The simplest way to create Azure ML Workspace is manually through Azure Portal. Please go ahead and create one.

You can also create a workspace through Azure Resource Manager Template or Azure CLI:

az extension add -n ml -y
az group create -n myazml -l westus2
az ml workspace create -w myworkspace -g myazml

Note: You need to have recent version of Azure CLI installed. The easiest way to do it is to pip-install using pip install azure-cli, or pip install --upgrade azure-cli.

Using AutoML

AutoML is a service to automatically calculate the best possible algorithm that gives best results for the given set of data. It tries different combinations of algorithms from SkLearn on the data in turn, using scalable cluster resources.

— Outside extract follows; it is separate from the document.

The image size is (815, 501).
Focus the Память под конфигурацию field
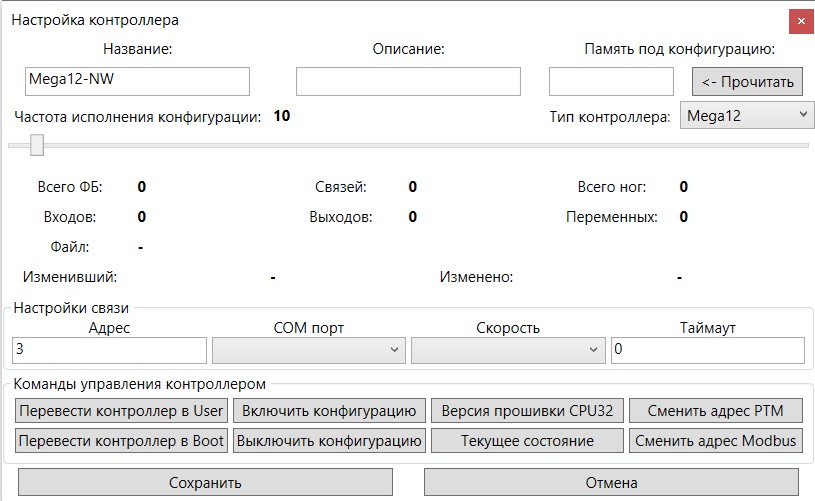click(x=611, y=82)
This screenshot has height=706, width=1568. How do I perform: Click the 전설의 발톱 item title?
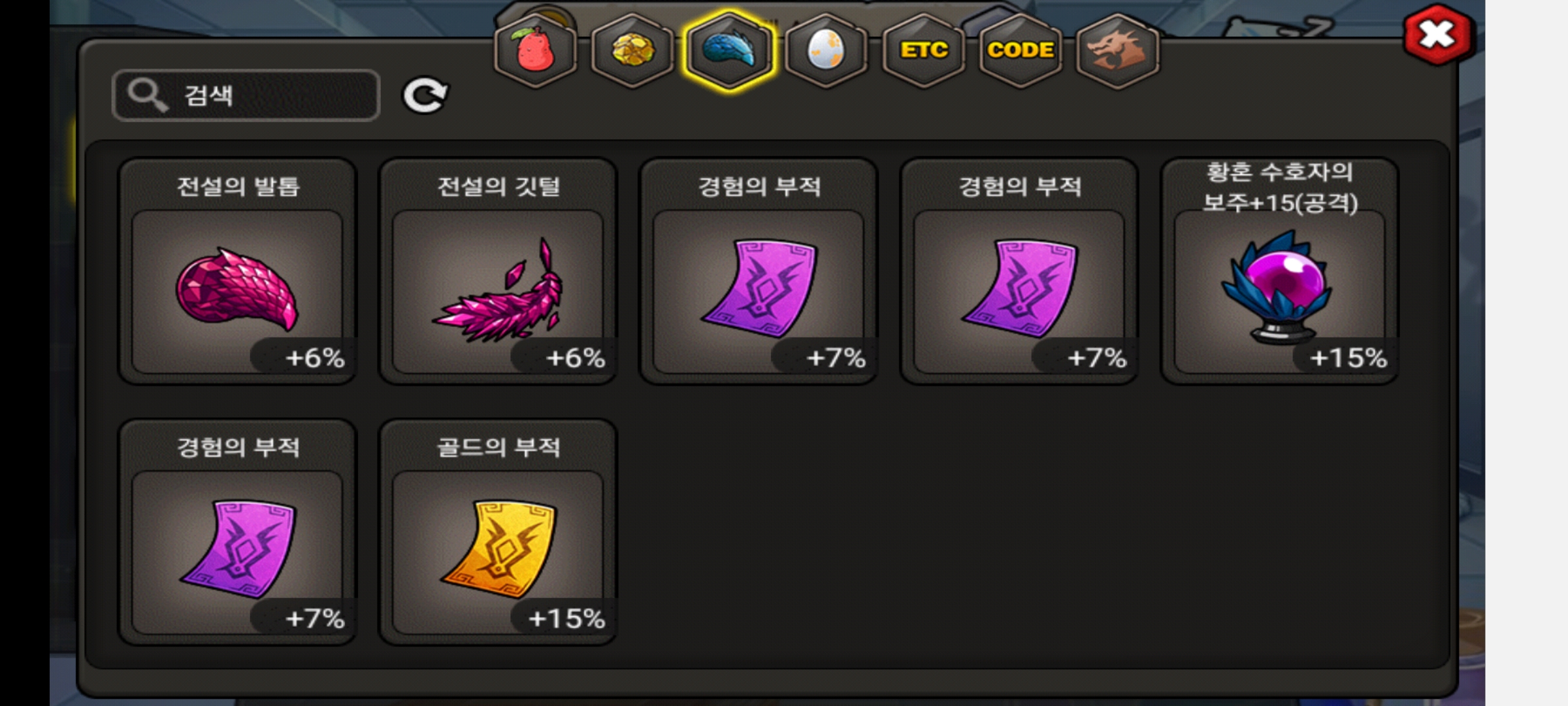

Select Automated ML in the ML Portal menu.
Chose New Automated ML Run
In the Select dataset part, chose Create Dataset -> From Open Datasets
Type MNIST in the search box, select the dataset and click Next.
Name the dataset MNIST, leave all options intact and click Create.
Chose the dataset on Automated ML dialog and click Next
Enter the experiment name
For target column, select Column 785
For the compute cluster, chose the cluster you have created earlier. Click Next
Select Classification task type. Observe settings that are available under View additional configuration settings and View featurization settings.
When you are ready -- click Finish.
Go to Experiments tab and explore the results. Automated ML takes a very long time to run through all algorithms, but you can see intermediate results.
On the experiment results, select Include child runs to see the results of all experiments.

Unselect Include child runs, click on one of the runs that took most time to execute, and select Models tab to observe the accuracy of individual models.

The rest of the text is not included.